# Excerpt:
= Rise of Dravidian parties to power in Tamil Nadu =

1960s events in India politics

Dravidian parties rose to power and prominence in the political stage of Tamil Nadu, a state in India, in the 1960s. The rise in power and political support was gradual until Dravida Munnetra Kazhagam (DMK), a Dravidian party, formed the government in the state in 1967. Although since the 1970s the Dravidian parties have met with many break-aways and have taken rival stances against each other, the seat of power in Tamil Nadu has been with one or another Dravidian party. The increase in popularity of the Dravidian parties in the 1960s is attributed to several factors, including the fall of popularity of the Congress Government in the centre and the north–south disparity, as claimed by the Dravidian politics. The series of events climaxed with anti-Hindi agitation which led to the downfall of popularity of the then Indian National Congress government in the state and the eventual rise of Dravidian parties to power.

== Background ==

Dravidian parties include an array of regional political parties in the state of Tamil Nadu, which trace their origins and ideologies either directly or indirectly to the Dravidian movement of Periyar E. V. Ramasamy.
The Dravidian parties have traditionally associated themselves with the Dravidian community and thus their primary goal was to achieve social equality and end the domination of North India on politics and economy of Tamil Nadu (a south Indian state).
Although most Dravidian parties are offshoots of Dravidar Kazhagam (DK), there are a few other parties in Tamil Nadu that did not arise from DK directly. Nevertheless, both the former and the latter are considered as Dravidian parties because of the similarities of their ideals and goals.
Dravida Munnetra Kazhagam (DMK) and its political rival All India Anna Dravida Munnetra Kazhagam (AIADMK) have been the major players of the Dravidian parties.

# Objective 1:
In the article on Dravidian parties in Tamil Nadu, which party formed the state government in 1967?
# Objective 2:
Return the passage of the article on Dravidian parties in Tamil Nadu that opens with the words containing "The Dravidian parties have traditionally" and closes with "south Indian state).", copied word for word.
# Objective 3:
Resume the article on Dravidian parties in Tamil Nadu from its final sentence onward.

# Excerpted records:
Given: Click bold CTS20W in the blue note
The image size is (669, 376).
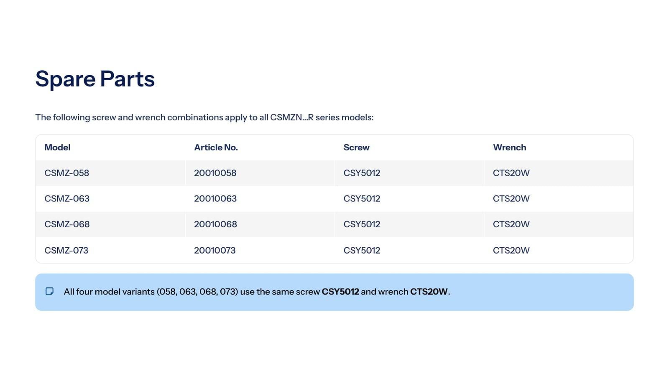Looking at the screenshot, I should point(429,292).
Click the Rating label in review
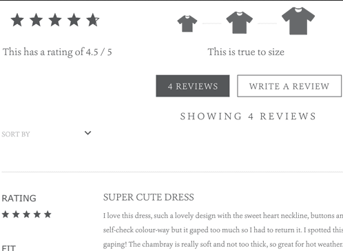 [x=19, y=198]
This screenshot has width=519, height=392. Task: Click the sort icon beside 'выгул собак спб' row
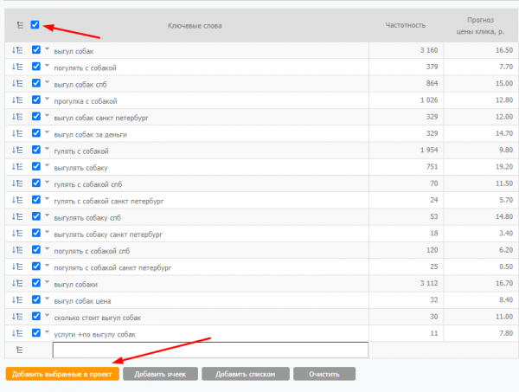point(16,83)
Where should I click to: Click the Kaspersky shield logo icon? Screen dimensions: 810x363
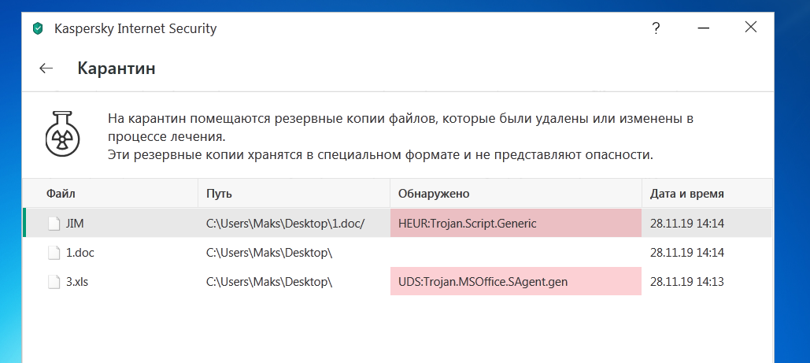[x=37, y=29]
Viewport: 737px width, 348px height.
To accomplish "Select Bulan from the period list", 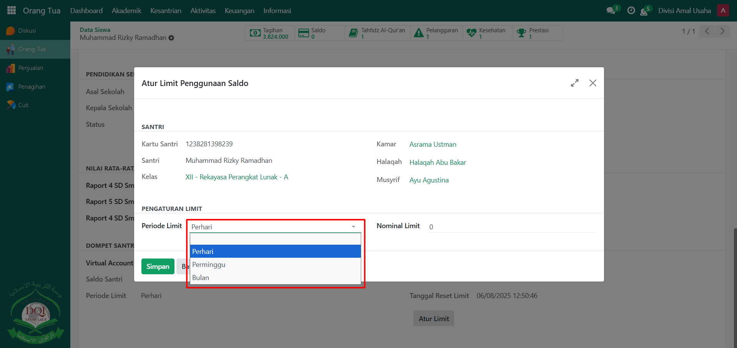I will tap(201, 278).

# Exercise response 1:
Dravida Munnetra Kazhagam (DMK)

# Exercise response 2:
The Dravidian parties have traditionally associated themselves with the Dravidian community and thus their primary goal was to achieve social equality and end the domination of North India on politics and economy of Tamil Nadu (a south Indian state).

# Exercise response 3:
== Decline of Congress Party’s popularity ==

Immediately after Indian independence, the Congress party was popular and thus was electorally very successful, forming governments in most of the states including the Madras State. However, the popularity of the Congress government in Madras started to decline with its head Rajagopalachari proposing the Hereditary Education Policy, which the opposition parties saw as an attempt to perpetuate the social hierarchy of the caste system. Congress gained back some ground when K. Kamaraj, who was seen as a "man of the soil", took over. However, his resignation to assume the presidency of the All-India Congress Committee was detrimental to the state Congress since Kamaraj was much respected by the people, and even by political opponents of Congress including Periyar E. V. Ramasamy.

The resignation of Kamaraj was a cause of deeply declining popularity of Congress all over India and especially in Madras State. Kamaraj sensed that DMK was rapidly gaining popularity in the state and coupled with his fear of the fall of Congress-governments in several other states of India as well as the center instigated many other Congress leaders to relinquish cabinet positions. At one point even Jawaharlal Nehru volunteered to resign to strengthen the party, but was advised not to, given the sensitivity of the issue.
After Nehru's death the Indian National Congress had weakened nationally. More than half of the population by then were under age 35 and represented the post-Gandhian era. Nevertheless, the reasons for the resentment found within the Indian masses were more to do with everyday life rather than just the political turmoil. There were food shortages in several parts of the country, and the state of Bihar was close to a famine.
After Kamaraj's resignation, the next Chief Minister of Madras State, Bhakthavatchalam, didn't have the charm of his predecessor. Persistent charges of ministerial corruption tarnished the image of the Congress. The food scarcity in the state was seen as an artificial scarcity, the mixed product of administrative bungling and private hoarding. The scenario in Madras State, as observed by political analysts, was "frustration without coherence or direction, a revolutionary situation without revolutionists".

== North-South divide ==
The differences between North and South India, both as in languages as well as in social structure, were compounded in Tamil Nadu through the feeling that the nation was dominated by the North and that the South had been both neglected and exploited. The antipathy towards the North developed as the animosity against Sanskrit, which were twofold as hostility towards Hindi (a Sanskritic language) as well as Brahmin (as a proponent of Sanskrit). Brahminism was seen as the instrument of this "tyranny". Ritually and socially superior to the non-Brahmin masses, a Brahmin commanded a dominant political and economic position in Tamil Nadu. With the rise of Dravidar Kazhagam and birth of DMK, along with the ascent of Kamaraj in the Congress, the Brahmin dominance was already in the process of being displaced in the Madras State.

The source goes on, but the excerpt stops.